# The CIA and the U-2 Program



## silvereagle (Apr 26, 2010)

Not WW2 but very interesting, a 1998 CIA release of a mildly censored book/report on their use of the U-2 -

"The CIA and the U-2 Program, 1954-1974"

https://www.cia.gov/library/center-...e-cia-and-the-u-2-program-1954-1974/index.htm

Only Day2 on this site for me and I've lost track of how many tech manuals I've downloaded in the last two days, This is a miniscule effort to say "Thank You" in a tangible way so I hope I haven't duplicated a previous post. Searching for'U-2' got no hits so maybe it's a new listing, enjoy.

PM

Just a suggestion . . . 
Given the quality of this site - Superb! - would it be a good idea to split the Category into 'WW2 and earlier', and 'Post-War' - as at the Secret Projects site. (Another brilliant site) Maybe it's just that everyone knows that it's "WW2' rather that strictly 1939-45? Perhaps I've answered a question that no-one has aked.


----------



## DerAdlerIstGelandet (Apr 26, 2010)

It is fine to post something like this, but we have a section here for Post World War 2 threads.
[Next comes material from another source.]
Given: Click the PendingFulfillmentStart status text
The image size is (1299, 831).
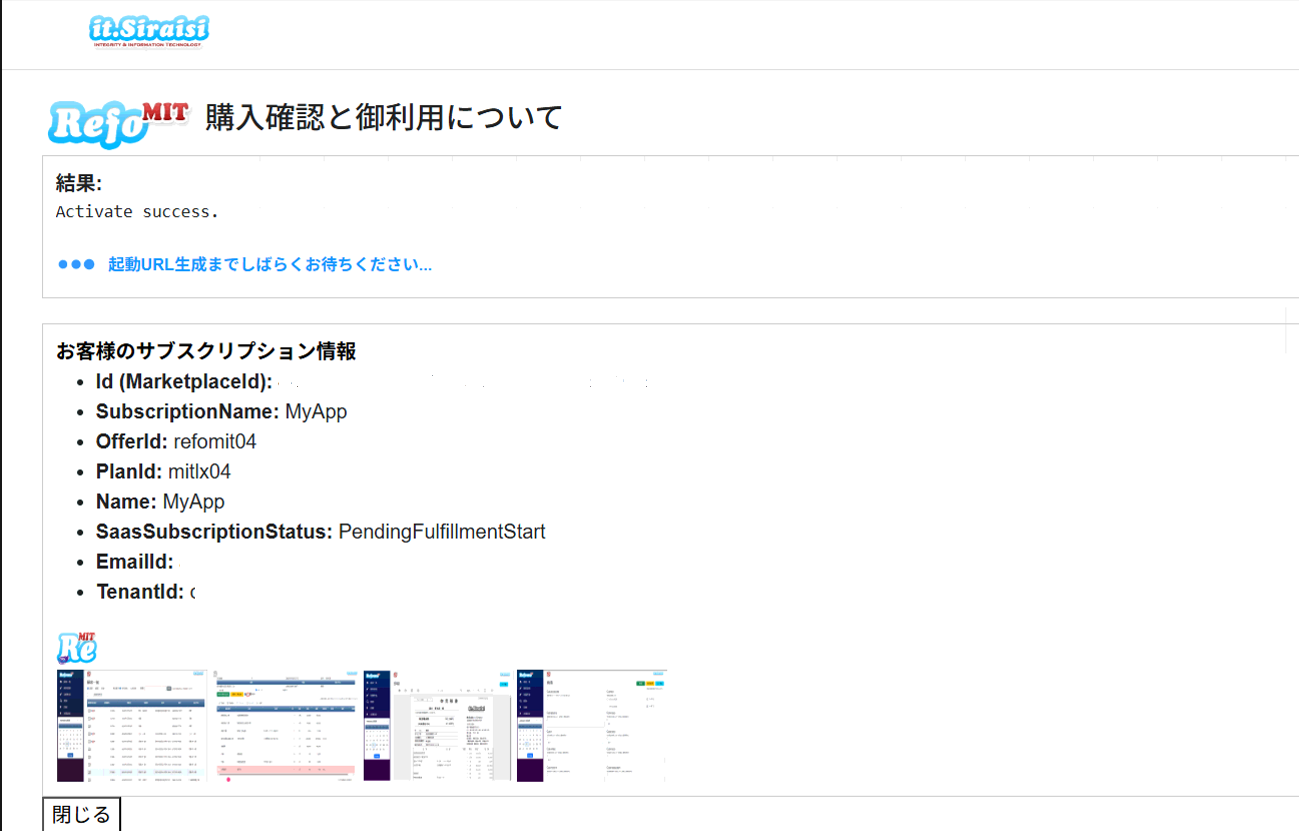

I will move the thread to an appropriate section.


----------



## tyrodtom (Sep 10, 2010)

I'm from and still live in the same town U2 pilot Francis Gary Poweres came from, Pound, va.
I went to the same church as a child that most of his family went to, mother, farher, grandmother and 3 of his sisters.
I can still remember the evening of the mid week service when his father informed the congregation that he had been informed that Francis was missing and asked for our prayers. It was several days before everyone knew he was alive.
He was 18 years older than me, went to school with my oldest brother, but I only saw him a few times when he was home on leave from the USAF. We all though he was still in the USAF when he was shot down.
I saw him one time after his release.

Since then i've read everthing I could find about him. Thanks


----------